__EXERCISE DETAILS__: Return the records, each one exactly as written.

(Pixel coordinate grounding data)

───

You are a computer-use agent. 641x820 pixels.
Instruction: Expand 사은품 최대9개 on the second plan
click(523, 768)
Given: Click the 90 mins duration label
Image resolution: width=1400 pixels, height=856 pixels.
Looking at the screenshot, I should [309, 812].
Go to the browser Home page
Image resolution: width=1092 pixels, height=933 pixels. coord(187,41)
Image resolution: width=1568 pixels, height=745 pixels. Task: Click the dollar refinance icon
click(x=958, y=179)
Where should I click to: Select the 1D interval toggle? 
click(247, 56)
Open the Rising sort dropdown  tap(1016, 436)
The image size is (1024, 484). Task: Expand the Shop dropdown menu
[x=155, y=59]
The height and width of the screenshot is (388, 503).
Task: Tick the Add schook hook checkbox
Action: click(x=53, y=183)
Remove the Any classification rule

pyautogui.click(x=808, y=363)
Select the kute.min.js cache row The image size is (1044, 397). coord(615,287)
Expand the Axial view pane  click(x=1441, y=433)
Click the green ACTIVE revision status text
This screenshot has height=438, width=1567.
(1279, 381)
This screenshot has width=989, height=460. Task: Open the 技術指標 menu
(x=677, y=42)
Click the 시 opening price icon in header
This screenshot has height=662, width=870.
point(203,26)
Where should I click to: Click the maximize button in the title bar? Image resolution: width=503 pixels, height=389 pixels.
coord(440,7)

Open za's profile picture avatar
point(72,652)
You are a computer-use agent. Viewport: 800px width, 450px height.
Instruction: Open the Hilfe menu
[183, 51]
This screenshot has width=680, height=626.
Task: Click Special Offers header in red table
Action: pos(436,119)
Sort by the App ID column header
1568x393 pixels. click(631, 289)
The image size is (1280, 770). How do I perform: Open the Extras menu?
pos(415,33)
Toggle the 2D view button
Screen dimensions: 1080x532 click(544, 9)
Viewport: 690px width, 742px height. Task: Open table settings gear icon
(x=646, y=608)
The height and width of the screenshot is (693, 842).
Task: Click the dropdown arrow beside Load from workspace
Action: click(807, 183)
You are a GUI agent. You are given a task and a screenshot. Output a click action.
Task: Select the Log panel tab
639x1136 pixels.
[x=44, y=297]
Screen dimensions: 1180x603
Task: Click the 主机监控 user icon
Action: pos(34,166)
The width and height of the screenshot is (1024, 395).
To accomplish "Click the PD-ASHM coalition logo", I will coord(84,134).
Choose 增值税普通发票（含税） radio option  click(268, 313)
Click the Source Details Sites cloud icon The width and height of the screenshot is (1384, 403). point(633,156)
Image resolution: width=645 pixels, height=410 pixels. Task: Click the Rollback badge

───

__YOUR SOLUTION__:
You are a computer-use agent. 641x820 pixels.
Instruction: Expand 사은품 최대9개 on the second plan
click(523, 768)
Given: Click the 90 mins duration label
Image resolution: width=1400 pixels, height=856 pixels.
Looking at the screenshot, I should [309, 812].
Go to the browser Home page
Image resolution: width=1092 pixels, height=933 pixels. coord(187,41)
Image resolution: width=1568 pixels, height=745 pixels. Task: Click the dollar refinance icon
click(x=958, y=179)
Where should I click to: Select the 1D interval toggle? 
click(247, 56)
Open the Rising sort dropdown  tap(1016, 436)
The image size is (1024, 484). Task: Expand the Shop dropdown menu
[x=155, y=59]
The height and width of the screenshot is (388, 503).
Task: Tick the Add schook hook checkbox
Action: click(x=53, y=183)
Remove the Any classification rule

pyautogui.click(x=808, y=363)
Select the kute.min.js cache row The image size is (1044, 397). coord(615,287)
Expand the Axial view pane  click(x=1441, y=433)
Click the green ACTIVE revision status text
This screenshot has height=438, width=1567.
(1279, 381)
This screenshot has width=989, height=460. Task: Open the 技術指標 menu
(x=677, y=42)
Click the 시 opening price icon in header
This screenshot has height=662, width=870.
point(203,26)
Where should I click to: Click the maximize button in the title bar? Image resolution: width=503 pixels, height=389 pixels.
coord(440,7)

Open za's profile picture avatar
point(72,652)
You are a computer-use agent. Viewport: 800px width, 450px height.
Instruction: Open the Hilfe menu
[183, 51]
This screenshot has width=680, height=626.
Task: Click Special Offers header in red table
Action: pos(436,119)
Sort by the App ID column header
1568x393 pixels. click(631, 289)
The image size is (1280, 770). How do I perform: Open the Extras menu?
pos(415,33)
Toggle the 2D view button
Screen dimensions: 1080x532 click(544, 9)
Viewport: 690px width, 742px height. Task: Open table settings gear icon
(x=646, y=608)
The height and width of the screenshot is (693, 842).
Task: Click the dropdown arrow beside Load from workspace
Action: click(807, 183)
You are a GUI agent. You are given a task and a screenshot. Output a click action.
Task: Select the Log panel tab
639x1136 pixels.
[x=44, y=297]
Screen dimensions: 1180x603
Task: Click the 主机监控 user icon
Action: pos(34,166)
The width and height of the screenshot is (1024, 395).
To accomplish "Click the PD-ASHM coalition logo", I will coord(84,134).
Choose 增值税普通发票（含税） radio option  click(268, 313)
Click the Source Details Sites cloud icon The width and height of the screenshot is (1384, 403). point(633,156)
Image resolution: width=645 pixels, height=410 pixels. Task: Click the Rollback badge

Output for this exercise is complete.